If you wish to scale the data, use Pipeline with a StandardScaler in a preprocessing stage. To reproduce the previous behavior:

from sklearn.pipeline import make_pipeline

model = make_pipeline(StandardScaler(with_mean=False), Lasso())

If you wish to pass a sample_weight parameter, you need to pass it as a fit parameter to each step of the pipeline as follows:

kwargs = {s[0] + '__sample_weight': sample_weight for s in model.steps}
model.fit(X, y, **kwargs)

Set parameter alpha to: original_alpha * np.sqrt(n_samples). 


![image.png](attachment:image.png)

In [206]:
# examine the residual sum of sq
print('Train Error Ridge Model', np.sum((y_train - y_h_ridge_train)**2))
print('Test Error Ridge Model', np.sum((y_test - y_h_ridge_test)**2))
print('\n')

print('Train Error Lasso Model', np.sum((y_train - y_h_lasso_train)**2))
print('Test Error Lasso Model', np.sum((y_test - y_h_lasso_test)**2))
print('\n')

print('Train Error Unpenalized Linear Model', np.sum((y_train - lin.predict(X_train))**2))
print('Test Error Unpenalized Linear Model', np.sum((y_test - lin.predict(X_test))**2))

Train Error Ridge Model mpg    2688.222824
dtype: float64
Test Error Ridge Model mpg    2074.197775
dtype: float64


Train Error Lasso Model mpg    14799.546168
dtype: float64
Test Error Lasso Model mpg    9146.973913
dtype: float64


Train Error Unpenalized Linear Model mpg    2658.043444
dtype: float64
Test Error Unpenalized Linear Model mpg    1976.266987
dtype: float64


We note that Ridge is clearly better than Lasso here, but that the unpenalized model performs best here.
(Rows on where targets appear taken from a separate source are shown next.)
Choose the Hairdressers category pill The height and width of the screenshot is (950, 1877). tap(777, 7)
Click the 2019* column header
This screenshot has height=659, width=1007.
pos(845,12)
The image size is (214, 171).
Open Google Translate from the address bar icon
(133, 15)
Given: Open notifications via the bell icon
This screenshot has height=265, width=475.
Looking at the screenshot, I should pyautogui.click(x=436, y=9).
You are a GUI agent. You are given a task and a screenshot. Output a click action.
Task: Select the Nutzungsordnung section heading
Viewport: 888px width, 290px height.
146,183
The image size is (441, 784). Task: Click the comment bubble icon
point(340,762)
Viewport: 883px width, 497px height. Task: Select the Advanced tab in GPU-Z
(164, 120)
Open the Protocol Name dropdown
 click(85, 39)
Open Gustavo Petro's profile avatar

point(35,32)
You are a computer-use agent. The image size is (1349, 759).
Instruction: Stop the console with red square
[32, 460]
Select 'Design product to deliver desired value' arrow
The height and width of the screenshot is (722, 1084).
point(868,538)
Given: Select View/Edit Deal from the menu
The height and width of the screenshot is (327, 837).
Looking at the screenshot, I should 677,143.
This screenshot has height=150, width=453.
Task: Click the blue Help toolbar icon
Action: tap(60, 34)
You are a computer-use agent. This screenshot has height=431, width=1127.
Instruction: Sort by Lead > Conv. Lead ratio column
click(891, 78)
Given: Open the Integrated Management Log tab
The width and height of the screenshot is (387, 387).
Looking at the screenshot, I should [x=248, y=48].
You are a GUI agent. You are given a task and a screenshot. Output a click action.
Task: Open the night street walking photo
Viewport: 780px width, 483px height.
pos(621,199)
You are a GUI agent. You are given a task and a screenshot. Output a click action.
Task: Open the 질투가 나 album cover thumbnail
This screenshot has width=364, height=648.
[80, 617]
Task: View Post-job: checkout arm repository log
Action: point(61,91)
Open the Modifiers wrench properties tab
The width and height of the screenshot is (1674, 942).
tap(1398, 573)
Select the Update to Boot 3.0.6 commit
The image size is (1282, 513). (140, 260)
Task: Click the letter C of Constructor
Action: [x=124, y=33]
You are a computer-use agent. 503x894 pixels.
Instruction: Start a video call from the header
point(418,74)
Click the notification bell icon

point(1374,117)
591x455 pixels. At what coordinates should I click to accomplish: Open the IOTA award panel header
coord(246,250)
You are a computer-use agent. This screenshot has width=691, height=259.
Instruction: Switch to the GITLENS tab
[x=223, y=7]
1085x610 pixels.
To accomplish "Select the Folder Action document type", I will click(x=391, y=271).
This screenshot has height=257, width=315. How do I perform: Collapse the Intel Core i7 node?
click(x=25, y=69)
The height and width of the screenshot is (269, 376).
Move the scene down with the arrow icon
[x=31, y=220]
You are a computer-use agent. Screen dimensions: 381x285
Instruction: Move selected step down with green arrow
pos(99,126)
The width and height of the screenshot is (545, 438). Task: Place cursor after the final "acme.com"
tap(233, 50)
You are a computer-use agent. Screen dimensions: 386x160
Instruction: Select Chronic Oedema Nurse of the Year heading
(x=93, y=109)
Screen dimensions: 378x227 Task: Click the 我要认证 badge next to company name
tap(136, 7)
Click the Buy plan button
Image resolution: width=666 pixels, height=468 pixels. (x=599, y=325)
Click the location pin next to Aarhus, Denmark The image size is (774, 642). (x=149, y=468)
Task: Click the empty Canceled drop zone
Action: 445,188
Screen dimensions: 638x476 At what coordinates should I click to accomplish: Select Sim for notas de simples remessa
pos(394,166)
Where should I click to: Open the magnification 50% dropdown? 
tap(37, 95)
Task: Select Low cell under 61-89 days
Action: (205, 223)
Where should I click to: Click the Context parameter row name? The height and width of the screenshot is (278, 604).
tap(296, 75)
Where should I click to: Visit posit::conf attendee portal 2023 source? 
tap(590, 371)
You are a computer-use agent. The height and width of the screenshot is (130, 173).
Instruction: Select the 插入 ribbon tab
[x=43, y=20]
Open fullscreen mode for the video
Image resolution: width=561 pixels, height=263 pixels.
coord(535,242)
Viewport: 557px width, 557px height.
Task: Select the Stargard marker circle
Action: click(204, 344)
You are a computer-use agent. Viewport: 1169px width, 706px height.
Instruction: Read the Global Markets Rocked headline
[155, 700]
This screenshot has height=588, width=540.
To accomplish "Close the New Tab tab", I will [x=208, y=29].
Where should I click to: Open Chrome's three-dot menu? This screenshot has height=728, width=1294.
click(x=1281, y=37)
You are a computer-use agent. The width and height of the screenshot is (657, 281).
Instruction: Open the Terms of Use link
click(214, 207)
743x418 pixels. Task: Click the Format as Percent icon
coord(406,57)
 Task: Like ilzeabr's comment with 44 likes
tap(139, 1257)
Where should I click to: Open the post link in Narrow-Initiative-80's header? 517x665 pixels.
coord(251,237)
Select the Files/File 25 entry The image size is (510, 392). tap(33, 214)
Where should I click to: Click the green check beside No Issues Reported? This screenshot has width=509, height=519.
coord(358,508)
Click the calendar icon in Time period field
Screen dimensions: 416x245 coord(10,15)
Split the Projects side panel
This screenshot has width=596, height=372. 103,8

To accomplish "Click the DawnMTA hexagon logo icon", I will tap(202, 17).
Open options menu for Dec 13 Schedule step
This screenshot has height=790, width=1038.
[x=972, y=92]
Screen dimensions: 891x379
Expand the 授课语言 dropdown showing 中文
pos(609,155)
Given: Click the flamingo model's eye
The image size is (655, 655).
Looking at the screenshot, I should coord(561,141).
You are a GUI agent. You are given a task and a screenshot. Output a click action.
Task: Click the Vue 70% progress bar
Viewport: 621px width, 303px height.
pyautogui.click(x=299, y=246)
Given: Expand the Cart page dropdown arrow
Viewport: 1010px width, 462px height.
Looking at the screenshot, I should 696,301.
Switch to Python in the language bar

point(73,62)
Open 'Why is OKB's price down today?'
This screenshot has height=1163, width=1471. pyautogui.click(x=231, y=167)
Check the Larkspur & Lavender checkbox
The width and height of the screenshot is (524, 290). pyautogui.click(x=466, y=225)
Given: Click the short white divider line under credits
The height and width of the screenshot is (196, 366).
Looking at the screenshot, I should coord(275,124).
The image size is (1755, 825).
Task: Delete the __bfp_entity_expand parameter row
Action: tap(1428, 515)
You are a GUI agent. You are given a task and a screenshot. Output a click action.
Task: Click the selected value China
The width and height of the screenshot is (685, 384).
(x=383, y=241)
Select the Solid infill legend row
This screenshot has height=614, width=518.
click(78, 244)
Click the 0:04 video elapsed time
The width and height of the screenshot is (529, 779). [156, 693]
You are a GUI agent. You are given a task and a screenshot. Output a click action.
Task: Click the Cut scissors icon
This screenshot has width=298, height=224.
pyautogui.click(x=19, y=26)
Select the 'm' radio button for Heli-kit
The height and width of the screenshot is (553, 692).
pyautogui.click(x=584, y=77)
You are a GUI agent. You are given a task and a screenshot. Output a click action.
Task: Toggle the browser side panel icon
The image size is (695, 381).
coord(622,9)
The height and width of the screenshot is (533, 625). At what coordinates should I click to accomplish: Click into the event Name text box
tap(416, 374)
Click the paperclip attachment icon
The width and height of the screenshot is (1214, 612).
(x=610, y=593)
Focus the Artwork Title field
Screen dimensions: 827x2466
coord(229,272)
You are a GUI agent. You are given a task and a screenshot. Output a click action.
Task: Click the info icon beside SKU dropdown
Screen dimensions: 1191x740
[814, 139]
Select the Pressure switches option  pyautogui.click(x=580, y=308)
Let's see how including Ridge and Lasso changed our parameter estimates.

In [187]:
print('Ridge parameter coefficients:', ridge.coef_)
print('Lasso parameter coefficients:', lasso.coef_)
print('Linear model parameter coefficients:', lin.coef_)

Ridge parameter coefficients: [[ -2.11792413  -3.0112953   -1.90579654 -15.60758962  -1.61071692
    8.12940111]]
Lasso parameter coefficients: [-10.31005725  -0.          -0.          -2.27967948   0.
   3.88327477]
Linear model parameter coefficients: [[ -1.33790698  -1.05300843  -0.08661412 -20.08143923  -0.39639115
    8.56051229]]


Did you notice that Lasso shrinked a few parameters to 0? The Ridge regression mostly affected the fourth parameter (estimated to be -19.26 for the linear regression model).